# Why bicycle shorts are always black ???



## Vbeez (Mar 22, 2006)

I wonder why ? Any idea ?


----------



## Erasmus (Mar 22, 2006)

To boil your eggs faster on sunny days.


----------



## drizzle (Mar 22, 2006)

Hey, they reveal enough as it is!


----------



## Haz (Mar 22, 2006)

In case the seat is dirty, and it will look bad with the tight fitting shorts.


----------



## Delvance (Mar 22, 2006)

Want to see my pink ones ? :naughty: j/k haha

I've seen some non black ones...


----------



## PhotonBoy (Mar 22, 2006)

Maybe it's more resistant to sun damage (a la carbon black in car tires)?


----------



## BigTwin (Mar 22, 2006)

It's to hide the chain lube you wipe on them after changing a flat 

Anyone here rode in the Hotter'n Hell 100 mile ride/race in Wichita Falls,Tx?


----------



## Trashman (Mar 22, 2006)

Blue seems to be a more common choice around here. The guys I see riding usually have the "sponsor" shirt w/matching shorts.


----------



## Arkayne (Mar 22, 2006)

Because black matches with any of the fancy neon lycra tops they have. You want to look cute right?!

*shrug* I've been biking (BMX and Mountain) since a tot and I'm part of the Anti-Spandex Brigade. lol but I'm one of the extreme riders and wearing black spandex shorts to the dirt jumps or hopping off the ski lift to bomb down a hill will get me beat up.


----------



## cosine (Mar 23, 2006)

Tell - 

Cycling shorts are almost always black or a dark color because a dark color minimizes shadows and the subsequent appearance of certain, um, 'apparatus.' 

And Show -


----------



## metalhed (Mar 23, 2006)

Ewwwww....Thread killer!!!


----------



## pmath (Mar 23, 2006)

They aren't! I have blue, green and red ones.
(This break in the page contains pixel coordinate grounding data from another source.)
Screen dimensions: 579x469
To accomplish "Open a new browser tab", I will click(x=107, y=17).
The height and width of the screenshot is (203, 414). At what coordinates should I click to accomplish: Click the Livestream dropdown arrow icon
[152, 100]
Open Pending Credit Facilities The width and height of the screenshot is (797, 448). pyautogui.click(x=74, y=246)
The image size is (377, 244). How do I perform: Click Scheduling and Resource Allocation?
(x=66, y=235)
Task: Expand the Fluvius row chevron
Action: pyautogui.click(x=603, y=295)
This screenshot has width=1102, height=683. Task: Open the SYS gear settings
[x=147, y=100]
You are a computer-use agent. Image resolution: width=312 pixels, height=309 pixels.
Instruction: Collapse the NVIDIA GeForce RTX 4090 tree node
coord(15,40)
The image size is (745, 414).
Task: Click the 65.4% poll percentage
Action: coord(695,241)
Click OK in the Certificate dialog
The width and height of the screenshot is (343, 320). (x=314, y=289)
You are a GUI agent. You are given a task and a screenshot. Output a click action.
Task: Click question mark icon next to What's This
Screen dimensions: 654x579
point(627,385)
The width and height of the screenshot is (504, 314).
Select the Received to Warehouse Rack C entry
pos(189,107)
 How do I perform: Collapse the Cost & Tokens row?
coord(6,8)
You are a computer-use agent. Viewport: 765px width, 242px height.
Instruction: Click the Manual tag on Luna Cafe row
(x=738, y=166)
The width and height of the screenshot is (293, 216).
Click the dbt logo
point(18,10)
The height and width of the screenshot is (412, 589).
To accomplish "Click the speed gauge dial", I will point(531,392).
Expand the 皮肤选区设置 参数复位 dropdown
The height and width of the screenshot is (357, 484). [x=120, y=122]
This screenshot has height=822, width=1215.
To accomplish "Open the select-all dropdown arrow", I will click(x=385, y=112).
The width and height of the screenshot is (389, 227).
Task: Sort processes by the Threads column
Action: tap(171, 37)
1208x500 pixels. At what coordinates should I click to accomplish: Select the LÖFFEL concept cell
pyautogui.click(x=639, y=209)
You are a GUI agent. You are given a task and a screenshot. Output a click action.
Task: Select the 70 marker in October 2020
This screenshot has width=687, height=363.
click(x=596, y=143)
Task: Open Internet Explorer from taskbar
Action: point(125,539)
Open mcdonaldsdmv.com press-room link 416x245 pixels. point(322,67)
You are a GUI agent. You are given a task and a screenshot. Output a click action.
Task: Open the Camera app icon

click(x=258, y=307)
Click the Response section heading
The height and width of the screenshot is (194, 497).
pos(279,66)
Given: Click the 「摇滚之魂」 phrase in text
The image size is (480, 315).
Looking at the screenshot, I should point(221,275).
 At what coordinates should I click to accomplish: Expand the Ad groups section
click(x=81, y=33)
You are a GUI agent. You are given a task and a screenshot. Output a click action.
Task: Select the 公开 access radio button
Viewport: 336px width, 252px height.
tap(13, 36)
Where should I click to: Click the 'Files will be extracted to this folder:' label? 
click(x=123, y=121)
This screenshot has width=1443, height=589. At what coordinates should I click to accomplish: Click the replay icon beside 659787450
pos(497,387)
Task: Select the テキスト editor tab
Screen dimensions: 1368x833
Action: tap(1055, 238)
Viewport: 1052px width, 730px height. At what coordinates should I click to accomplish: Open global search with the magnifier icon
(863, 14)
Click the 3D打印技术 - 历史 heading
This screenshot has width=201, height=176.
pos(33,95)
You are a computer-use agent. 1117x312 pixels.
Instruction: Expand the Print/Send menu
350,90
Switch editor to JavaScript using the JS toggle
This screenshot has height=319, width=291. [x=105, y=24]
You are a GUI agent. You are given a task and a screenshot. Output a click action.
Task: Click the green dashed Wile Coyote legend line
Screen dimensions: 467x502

Choice of specific colour is urged however other "budgie smuggling" is not so sureptitious.

Peter


----------



## rikvee (Mar 23, 2006)

funny pic, Cosine!

I remember a British Royal congratulating the Olympic rowing team, who, all lined up in a row, seemed way too happy to see her


----------



## ktronik (Mar 23, 2006)

For many years all teams had to ride 'black only' cycling shorts...otherwise they could not race...this has now changed, but kinda stuck a bit...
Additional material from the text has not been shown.